Before long, word of this remarkable European transplant began spreading among fellow musicians and denizens of the teeming New York music scene. Reviewing his 2002 debut album, Introducing Stephane Wrembel, Vintage Guitar magazine praised the recording as “pure dazzle and dash, a stunning storm of notes that blankets the melody in a rain of arpeggiated notes.” Gypsy Rumble, released in 2005, which
includes David Grisman among its guests, and the following year’s Barbes-Brooklyn, also found favor with critics. Time Out New York wrote that the latter “shows off Wrembel’s limber chops in a variety of settings, including ebullient French Gypsy swing, moody ballads, sultry raga-influenced numbers and a lithe cover of Mongo Santamaria’s ‘Afro Blue.’” Woody Allen used one of the album’s tracks, “Big
Brother,” in his 2008 film Vicky Cristina Barcelona.
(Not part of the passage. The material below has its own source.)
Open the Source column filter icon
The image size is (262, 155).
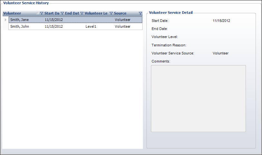tap(140, 13)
Wrembel’s fourth album, Terre Des Hommes, was released the same year. In addition to making a splash with his recordings, Wrembel has dazzled audiences at such major gatherings as the High Sierra Music Festival, the Berkshire Mountain Festival, Whistler International Music Festival and many others, as well as at Lincoln Center. He also created his own event, the annual Django A Go-Go Festival, where he and others influenced by Reinhardt celebrate the Sinti guitar style.
Although Wrembel certainly loves paying homage to his roots—hence the title of his fifth album Origins—and was happy to oblige when Allen’s producer requested “a work that would remind of the magic of Paris” for the Oscar-winning Midnight in Paris, he is in no way bound to his own past. Origins touched upon everything from blues to flamenco to rock; all of these influences came together as a genre identifiable only as Stephane Wrembel.
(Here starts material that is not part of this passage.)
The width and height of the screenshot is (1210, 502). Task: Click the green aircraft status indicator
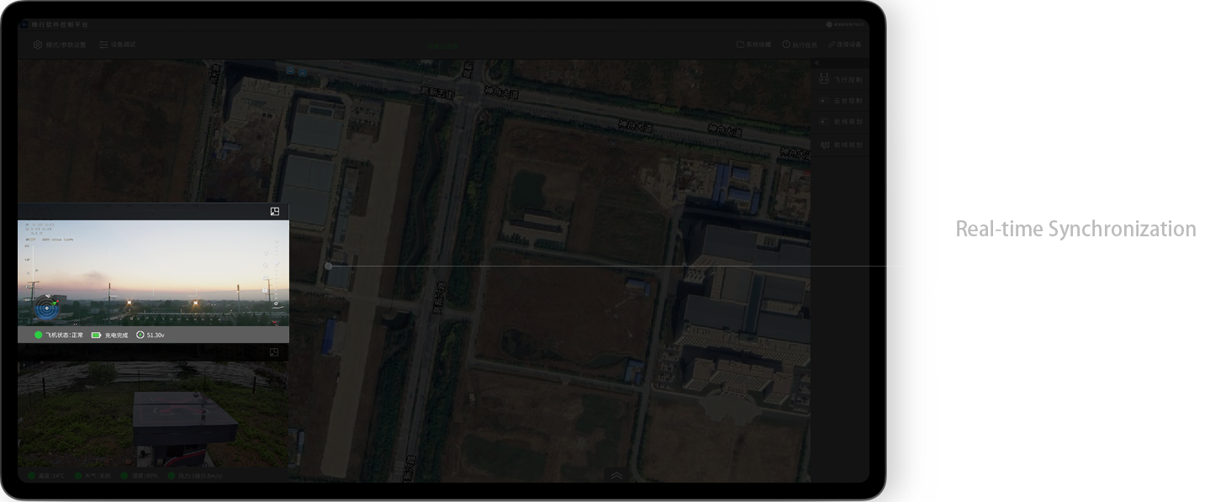pos(39,335)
“I just play my own music,” he says. “I like to believe that it is beyond any one genre and that there is something in it for everyone. It’s not only for the rock music lover, or for the Django lover; it’s not only for the jazz lover. It’s for the music lover.” Indeed, Dreamers of Dreams is the most sophisticated representation to date of Wrembel’s superior compositional skills. One can hear the echoes of his influences from Django Reinhardt to Pink Floyd. He harmoniously blends all his mastered techniques into one powerful, impressionist masterpiece. Fleshed out by the superb musicians in his band, Wrembel’s melodies and beautifully framed song structures burst with panoply of textures, moods and emotions. From the otherworldly, exotic opening track “Let There Be Light,” all the way through to the finale “Equinox,” Dreamers of Dreams takes the listener on an image-provoking journey into the world of dreams.